----- Records for this task -----
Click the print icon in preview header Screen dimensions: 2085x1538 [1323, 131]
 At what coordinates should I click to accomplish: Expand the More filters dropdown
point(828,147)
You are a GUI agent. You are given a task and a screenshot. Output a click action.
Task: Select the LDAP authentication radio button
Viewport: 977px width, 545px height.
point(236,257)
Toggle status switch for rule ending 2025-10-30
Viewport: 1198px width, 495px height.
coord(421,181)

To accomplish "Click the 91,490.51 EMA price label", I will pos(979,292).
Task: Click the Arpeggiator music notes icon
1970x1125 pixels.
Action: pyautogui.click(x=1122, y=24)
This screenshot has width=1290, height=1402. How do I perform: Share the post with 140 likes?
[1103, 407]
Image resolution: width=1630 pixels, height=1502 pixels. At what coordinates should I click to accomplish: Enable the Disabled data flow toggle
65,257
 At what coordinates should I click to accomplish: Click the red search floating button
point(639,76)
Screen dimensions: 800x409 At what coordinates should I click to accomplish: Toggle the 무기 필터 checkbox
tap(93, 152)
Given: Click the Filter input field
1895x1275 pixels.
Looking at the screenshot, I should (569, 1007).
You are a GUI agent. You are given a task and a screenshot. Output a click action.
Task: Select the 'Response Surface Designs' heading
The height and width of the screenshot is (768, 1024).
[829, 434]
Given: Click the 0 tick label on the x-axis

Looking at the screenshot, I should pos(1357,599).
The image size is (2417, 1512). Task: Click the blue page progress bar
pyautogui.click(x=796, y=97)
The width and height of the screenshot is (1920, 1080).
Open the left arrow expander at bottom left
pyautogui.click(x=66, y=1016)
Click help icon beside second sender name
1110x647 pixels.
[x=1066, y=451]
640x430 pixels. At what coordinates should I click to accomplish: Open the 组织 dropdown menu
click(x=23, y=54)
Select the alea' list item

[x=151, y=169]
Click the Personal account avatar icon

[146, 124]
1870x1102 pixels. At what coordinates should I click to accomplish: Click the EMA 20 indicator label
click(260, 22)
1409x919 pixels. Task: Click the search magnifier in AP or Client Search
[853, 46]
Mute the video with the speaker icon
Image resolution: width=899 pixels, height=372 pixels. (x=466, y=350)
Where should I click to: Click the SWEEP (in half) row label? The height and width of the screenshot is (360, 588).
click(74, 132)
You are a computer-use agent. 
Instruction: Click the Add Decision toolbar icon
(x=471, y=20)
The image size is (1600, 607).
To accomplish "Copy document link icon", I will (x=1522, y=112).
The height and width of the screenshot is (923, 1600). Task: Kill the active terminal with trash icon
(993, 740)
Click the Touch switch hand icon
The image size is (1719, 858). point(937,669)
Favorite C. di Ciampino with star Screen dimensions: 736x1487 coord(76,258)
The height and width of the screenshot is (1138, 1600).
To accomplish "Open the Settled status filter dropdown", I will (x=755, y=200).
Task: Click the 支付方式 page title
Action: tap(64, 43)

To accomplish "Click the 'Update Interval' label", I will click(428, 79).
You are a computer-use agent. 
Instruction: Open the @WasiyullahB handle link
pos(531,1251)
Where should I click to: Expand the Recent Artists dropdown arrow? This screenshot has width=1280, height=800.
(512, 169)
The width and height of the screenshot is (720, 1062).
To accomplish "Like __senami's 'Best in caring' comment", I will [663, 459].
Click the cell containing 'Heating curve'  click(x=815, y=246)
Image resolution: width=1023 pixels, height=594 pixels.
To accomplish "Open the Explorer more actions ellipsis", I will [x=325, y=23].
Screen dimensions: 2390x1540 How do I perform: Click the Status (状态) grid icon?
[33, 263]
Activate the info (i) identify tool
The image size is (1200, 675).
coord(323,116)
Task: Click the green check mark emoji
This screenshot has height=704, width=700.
-----
> **Work to be completed**
From the records above, pull out every line that contains the string "coordinates". Case counts.

> **Task answer**
 At what coordinates should I click to accomplish: Expand the More filters dropdown
Image resolution: width=1630 pixels, height=1502 pixels. At what coordinates should I click to accomplish: Enable the Disabled data flow toggle
 At what coordinates should I click to accomplish: Click the red search floating button
Screen dimensions: 800x409 At what coordinates should I click to accomplish: Toggle the 무기 필터 checkbox
640x430 pixels. At what coordinates should I click to accomplish: Open the 组织 dropdown menu
1870x1102 pixels. At what coordinates should I click to accomplish: Click the EMA 20 indicator label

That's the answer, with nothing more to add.